In 1995, when Shenzhen celebrated its 15th anniversary, models of these rooms were displayed in exhibitions throughout the country. This was, however, a bit of “after-the-fact” construction of ideology because by 1995, Yumin Village had already built handshakes.
As this picture from the early 90s shows, Yumin Village had already become an important arrival village for migrants, both rural and urban, who worked in the Luohu area. Also of note, the density of the construction which has expanded village holdings into reclaimed wetland and ponds. Note also that the Shenzhen River has been channelized.
The point, of course, is that in 1984, the private homes of Yumin Village represented Deng’s idea of “little happiness (小康)” or a basic standard of living for all Chinese families. However, by the time of his 1992 Southern Tour, villagers had already begun transforming their private homes and collective fishing ponds into capitalist property.
In 2001, not even twenty years after Deng Xiaoping’s first visit to Shenzhen and just under a decade after his second, Yumin Village was renovated (旧改). As with previous transformations, the number of individual and collective village rental properties increased. However, unlike previous transformations, with renovation, the Municipality took the lead in bring village buildings into alignment with contemporary high-rise aesthetics.
Today, Yumin New Village Community remains an arrival neighborhood for low-income migrants who work in Luohu. Importantly, Yumin and Baishizhou are both considered “urban villages (城中村)”.
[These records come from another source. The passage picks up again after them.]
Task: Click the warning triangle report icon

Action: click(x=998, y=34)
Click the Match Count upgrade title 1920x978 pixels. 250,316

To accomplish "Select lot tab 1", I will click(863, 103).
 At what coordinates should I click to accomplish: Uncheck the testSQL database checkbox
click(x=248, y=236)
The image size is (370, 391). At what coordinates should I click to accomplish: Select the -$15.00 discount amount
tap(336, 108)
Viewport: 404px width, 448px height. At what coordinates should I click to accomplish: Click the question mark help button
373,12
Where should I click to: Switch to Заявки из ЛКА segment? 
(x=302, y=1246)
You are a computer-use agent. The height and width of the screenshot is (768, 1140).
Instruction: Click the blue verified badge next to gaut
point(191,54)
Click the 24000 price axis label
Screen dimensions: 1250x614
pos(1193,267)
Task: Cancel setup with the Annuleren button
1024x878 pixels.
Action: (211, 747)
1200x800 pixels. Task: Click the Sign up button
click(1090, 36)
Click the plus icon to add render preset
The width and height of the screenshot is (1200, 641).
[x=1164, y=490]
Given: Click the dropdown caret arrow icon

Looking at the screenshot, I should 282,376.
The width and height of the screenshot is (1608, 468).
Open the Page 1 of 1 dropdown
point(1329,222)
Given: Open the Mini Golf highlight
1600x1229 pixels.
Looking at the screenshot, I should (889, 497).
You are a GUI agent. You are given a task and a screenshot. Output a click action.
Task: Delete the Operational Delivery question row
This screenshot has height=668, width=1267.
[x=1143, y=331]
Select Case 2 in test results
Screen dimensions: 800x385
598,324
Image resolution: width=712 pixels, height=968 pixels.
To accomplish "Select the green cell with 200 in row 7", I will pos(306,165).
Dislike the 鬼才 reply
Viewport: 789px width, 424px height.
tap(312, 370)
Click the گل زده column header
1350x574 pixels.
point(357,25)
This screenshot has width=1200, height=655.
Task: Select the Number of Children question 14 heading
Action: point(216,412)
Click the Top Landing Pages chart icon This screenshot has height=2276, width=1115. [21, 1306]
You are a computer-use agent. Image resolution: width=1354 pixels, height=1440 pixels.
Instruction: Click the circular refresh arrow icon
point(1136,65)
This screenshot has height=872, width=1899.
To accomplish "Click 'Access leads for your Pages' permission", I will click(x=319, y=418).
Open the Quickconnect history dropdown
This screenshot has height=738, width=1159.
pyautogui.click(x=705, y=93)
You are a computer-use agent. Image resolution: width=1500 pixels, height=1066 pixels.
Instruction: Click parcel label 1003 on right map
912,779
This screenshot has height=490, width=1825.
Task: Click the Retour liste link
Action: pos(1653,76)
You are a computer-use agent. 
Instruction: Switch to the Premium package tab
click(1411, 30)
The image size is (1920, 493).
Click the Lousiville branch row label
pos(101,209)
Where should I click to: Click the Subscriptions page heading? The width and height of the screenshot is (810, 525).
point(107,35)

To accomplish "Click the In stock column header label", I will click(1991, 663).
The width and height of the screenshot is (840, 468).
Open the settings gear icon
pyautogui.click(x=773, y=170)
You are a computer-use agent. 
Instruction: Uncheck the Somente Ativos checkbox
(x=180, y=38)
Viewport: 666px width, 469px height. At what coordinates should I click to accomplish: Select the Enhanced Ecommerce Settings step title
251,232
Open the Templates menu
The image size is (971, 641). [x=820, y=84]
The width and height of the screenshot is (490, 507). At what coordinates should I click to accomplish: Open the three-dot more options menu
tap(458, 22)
Point du jour is simply to complicate understandings of urban renewal projects and their discontents. What the pictures of Yumin Village illustrate is that in terms of Shenzhen history, handshake villages are a second generation of “new” village. They are have been constituted (both historically and ideologically) as a transitional form moving toward contemporary aesthetics. This transition occurs at both the level of society and at the level of the individual migrant. This explains, on the one hand, the differences between Yumin, which began renovations in 2001 and Dachong, which began renovations in 2006. It also explains the enduring ideology that the point of landing in an urban village is to earn enough to move out AND up.
Also of note: many in the Municipality’s government recognize the need for affordable housing as well as the role that urbanized villages have played in providing that housing. Consequently, renovated villages (like Shuiwei and Xiasha, for example, but also Gangxia and Caiwuwei for that matter) have retained upgraded handshakes to provide housing for low income workers in the immediate neighborhood.
In many ways, current Shenzhen debates about the place of urban villages within the city’s landscape echo discussions of conspicuous construction in places like NYC and London, where high-rises and rising property values have made it nearly impossible for young and low-income people to reside in desired parts of the city.
Just crazy how much changed in those few decades! Here in my (boring) german home towni can tell what was build new during the past thirty years…nearly nothing, some buildings got new windows and that’s it 😀
Everytime I visit xi’an the city changed a bit, would be nice to see a decade long time lapse video of quickly developing chinese cities.